══ SUPPLIED DATA
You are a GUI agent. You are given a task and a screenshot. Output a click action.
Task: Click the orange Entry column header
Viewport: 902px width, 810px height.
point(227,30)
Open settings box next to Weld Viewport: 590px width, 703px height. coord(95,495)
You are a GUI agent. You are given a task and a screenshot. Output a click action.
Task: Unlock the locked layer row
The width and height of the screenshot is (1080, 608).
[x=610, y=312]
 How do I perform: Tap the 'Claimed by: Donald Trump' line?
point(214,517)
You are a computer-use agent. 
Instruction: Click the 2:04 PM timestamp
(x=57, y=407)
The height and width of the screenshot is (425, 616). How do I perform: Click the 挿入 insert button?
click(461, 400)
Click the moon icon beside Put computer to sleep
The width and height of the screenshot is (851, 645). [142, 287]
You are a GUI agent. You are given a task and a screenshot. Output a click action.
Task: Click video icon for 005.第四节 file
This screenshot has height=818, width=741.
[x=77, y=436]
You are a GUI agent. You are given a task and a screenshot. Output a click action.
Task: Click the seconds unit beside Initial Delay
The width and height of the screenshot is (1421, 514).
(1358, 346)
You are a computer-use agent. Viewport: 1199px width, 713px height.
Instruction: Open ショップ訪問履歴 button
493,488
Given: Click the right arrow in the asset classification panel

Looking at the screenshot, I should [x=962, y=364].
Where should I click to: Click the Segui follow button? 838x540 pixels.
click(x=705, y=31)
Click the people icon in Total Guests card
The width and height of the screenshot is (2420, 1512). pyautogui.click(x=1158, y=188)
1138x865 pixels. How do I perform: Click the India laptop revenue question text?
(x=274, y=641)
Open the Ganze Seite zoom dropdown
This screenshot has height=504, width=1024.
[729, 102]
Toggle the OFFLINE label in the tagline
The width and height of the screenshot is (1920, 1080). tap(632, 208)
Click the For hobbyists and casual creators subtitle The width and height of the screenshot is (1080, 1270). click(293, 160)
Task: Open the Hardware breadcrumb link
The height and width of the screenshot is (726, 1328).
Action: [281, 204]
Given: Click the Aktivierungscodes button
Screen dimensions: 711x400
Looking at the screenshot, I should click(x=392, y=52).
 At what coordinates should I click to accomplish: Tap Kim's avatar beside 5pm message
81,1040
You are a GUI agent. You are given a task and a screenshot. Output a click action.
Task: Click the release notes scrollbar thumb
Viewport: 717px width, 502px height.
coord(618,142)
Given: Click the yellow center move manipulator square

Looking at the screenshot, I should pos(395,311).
════
WORK INSTRUCTION: Nothing should be left out or altered, so reproduce the whole listing.

SOLUTION TO THIS TASK:
You are a GUI agent. You are given a task and a screenshot. Output a click action.
Task: Click the orange Entry column header
Viewport: 902px width, 810px height.
point(227,30)
Open settings box next to Weld Viewport: 590px width, 703px height. coord(95,495)
You are a GUI agent. You are given a task and a screenshot. Output a click action.
Task: Unlock the locked layer row
The width and height of the screenshot is (1080, 608).
[x=610, y=312]
 How do I perform: Tap the 'Claimed by: Donald Trump' line?
point(214,517)
You are a computer-use agent. 
Instruction: Click the 2:04 PM timestamp
(x=57, y=407)
The height and width of the screenshot is (425, 616). How do I perform: Click the 挿入 insert button?
click(461, 400)
Click the moon icon beside Put computer to sleep
The width and height of the screenshot is (851, 645). [142, 287]
You are a GUI agent. You are given a task and a screenshot. Output a click action.
Task: Click video icon for 005.第四节 file
This screenshot has height=818, width=741.
[x=77, y=436]
You are a GUI agent. You are given a task and a screenshot. Output a click action.
Task: Click the seconds unit beside Initial Delay
The width and height of the screenshot is (1421, 514).
(1358, 346)
You are a computer-use agent. Viewport: 1199px width, 713px height.
Instruction: Open ショップ訪問履歴 button
493,488
Given: Click the right arrow in the asset classification panel

Looking at the screenshot, I should [x=962, y=364].
Where should I click to: Click the Segui follow button? 838x540 pixels.
click(x=705, y=31)
Click the people icon in Total Guests card
The width and height of the screenshot is (2420, 1512). pyautogui.click(x=1158, y=188)
1138x865 pixels. How do I perform: Click the India laptop revenue question text?
(x=274, y=641)
Open the Ganze Seite zoom dropdown
This screenshot has height=504, width=1024.
[729, 102]
Toggle the OFFLINE label in the tagline
The width and height of the screenshot is (1920, 1080). tap(632, 208)
Click the For hobbyists and casual creators subtitle The width and height of the screenshot is (1080, 1270). click(293, 160)
Task: Open the Hardware breadcrumb link
The height and width of the screenshot is (726, 1328).
Action: [281, 204]
Given: Click the Aktivierungscodes button
Screen dimensions: 711x400
Looking at the screenshot, I should click(x=392, y=52).
 At what coordinates should I click to accomplish: Tap Kim's avatar beside 5pm message
81,1040
You are a GUI agent. You are given a task and a screenshot. Output a click action.
Task: Click the release notes scrollbar thumb
Viewport: 717px width, 502px height.
coord(618,142)
Given: Click the yellow center move manipulator square

Looking at the screenshot, I should pos(395,311).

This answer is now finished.